Right Argues Semantics of 'Waterboarding'
Jeremy Palowski at Washington's The Olympian whipped up Internet rage by reporting that a former U.S. soldier is accused of "holding his 4-year-old daughter's head under the water in the kitchen sink at their Yelm home Sunday night because she would not recite the alphabet." Joshua Tabor said he "submerged [his daughter's] face three or four times until the water was lapping around her forehead and jawline." After being picked up by the London Daily Mail and other foreign press, the solider is described as waterboarding the girl in reference to the CIA torture practice used under the Bush Administration.
Many pundits are reacting with disgust and concern. The Atlantic's Andrew Sullivan summarizes liberal fears: "No doubt Marc Thiessen will object that since she wasn't strapped to an actual board and only dunked three or four times, rather than 183, and her father wasn't in the CIA, she wasn't really waterboarded' as the professionals do it. But do you notice how a foreign newspaper uses plain English to describe torturing victims by use of near-drowning: the 'CIA torture technique.'"

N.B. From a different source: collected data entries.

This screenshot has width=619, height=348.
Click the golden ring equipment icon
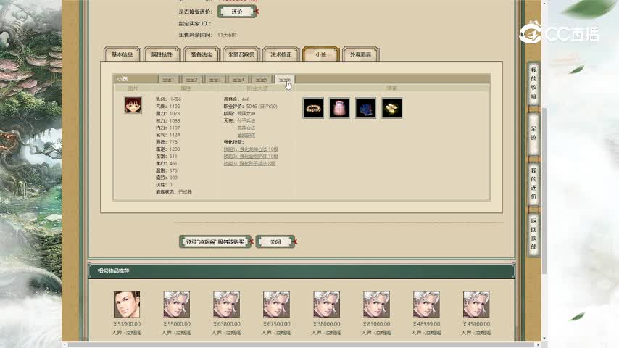pos(313,108)
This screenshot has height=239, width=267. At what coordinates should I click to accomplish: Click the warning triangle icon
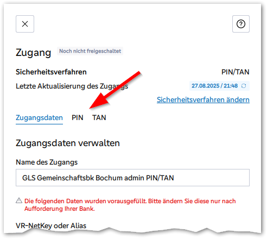click(19, 200)

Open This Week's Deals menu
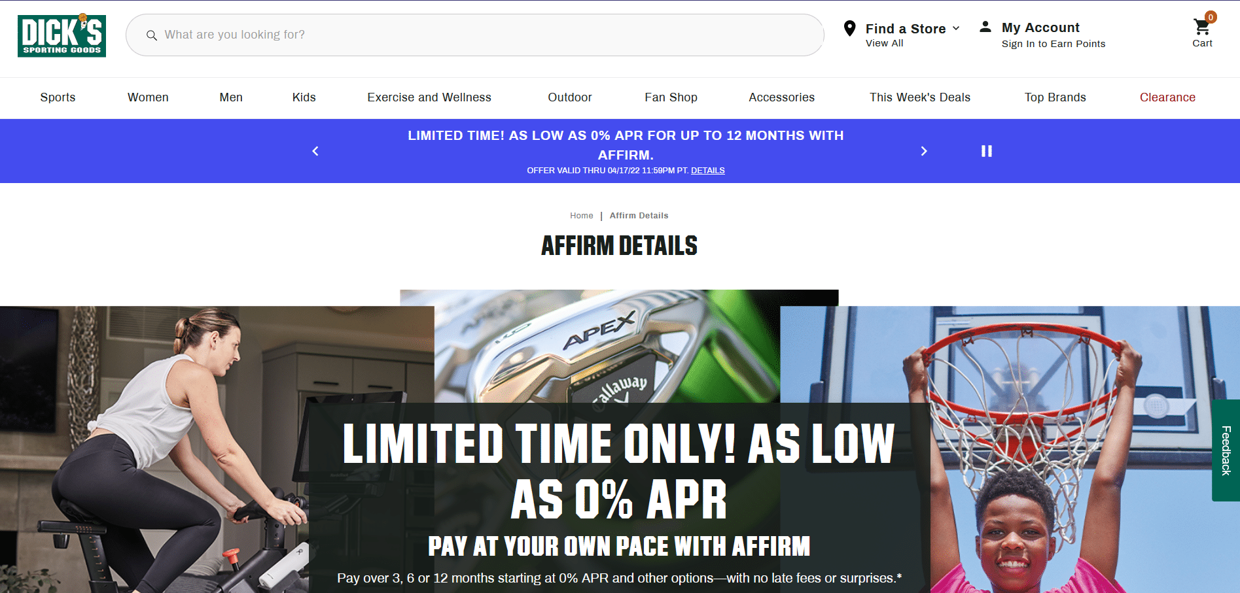pyautogui.click(x=919, y=97)
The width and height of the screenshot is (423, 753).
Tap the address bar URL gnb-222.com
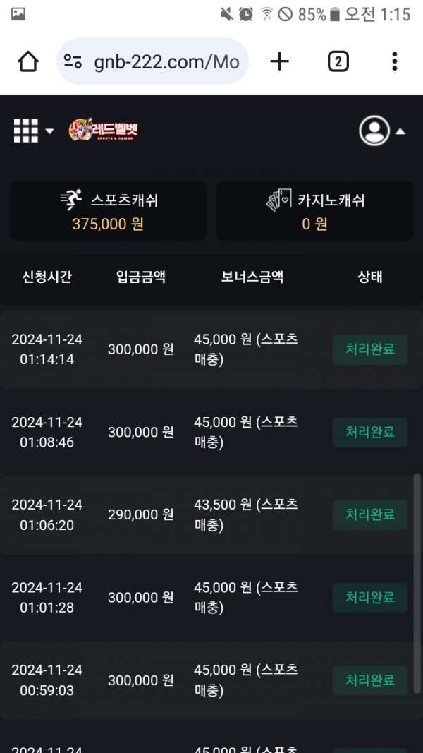[x=166, y=62]
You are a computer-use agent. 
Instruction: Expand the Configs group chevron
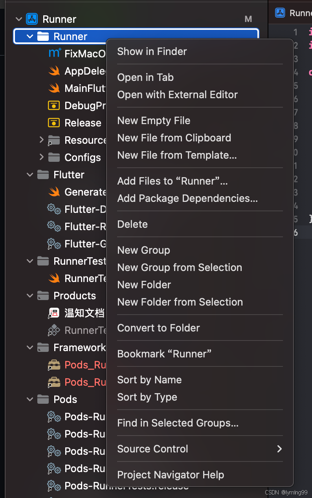point(42,157)
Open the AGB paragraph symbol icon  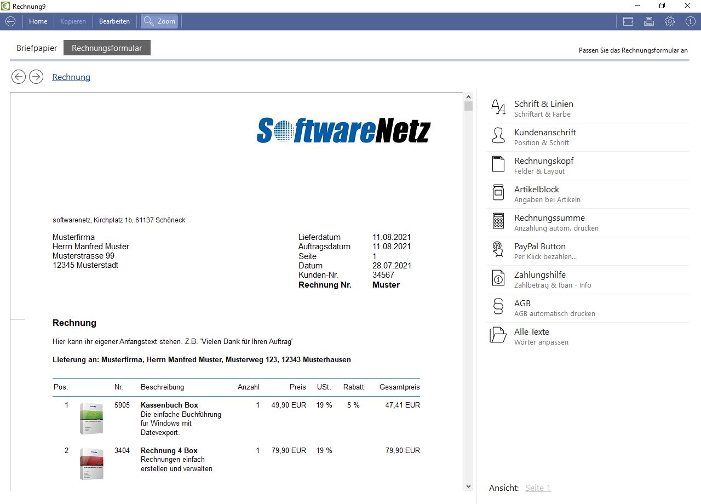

However, a few conservative blogs are bound up in the semantics, challenging the Daily Mail's credibility and countering that the incident is a non-story because the technique "is not technically waterboarding."
- Not Waterboarding succinctly notes Don Surber: "Australian and British newspapers are calling it waterboarding, after the London Daily Mail picked up on the story today. The London Daily Mail said Tabor admitted to placing her face in the water. This, however, is a different technique in which the face is not placed in water. Instead, a cloth is placed over the face and water is poured over the cloth."
- Stop Panicking, Liberals writes Cassandra at Villainous Company in response to Sullivan:
"Translation: if we arbitrarily redefine the definition of waterboarding, we can wax horrified ... Never mind that:
1. She wasn't strapped to an actual board with her head lower than the rest of her body.
2. Her face wasn't covered with cloth or cellophane.
3. Water wasn't poured over her face, the expected result of which is that - unlike what happens when one's face is submerged in water - the gagging reflex is triggered.
- The Daily Mail Is Sensationalizing Things writes Confederate Yankee. "Joshua Tabor is mentally ill and an unfit father. No sane person disputes that. The UK Daily Mail, however, sensationalizes the brutality with the headline "U.S. soldier 'waterboarded his own daughter, 4, because she couldn't recite alphabet. Tabor's sadistic act--as described by the Daily Mail itself--isn't waterboarding or remotely similar to it. Tabor's act of brutality was drowning. Waterboarding, as brutal as it is, only simulates drowning, and is done by professionals in controlled conditions. Tabor could have very easily killed his daughter."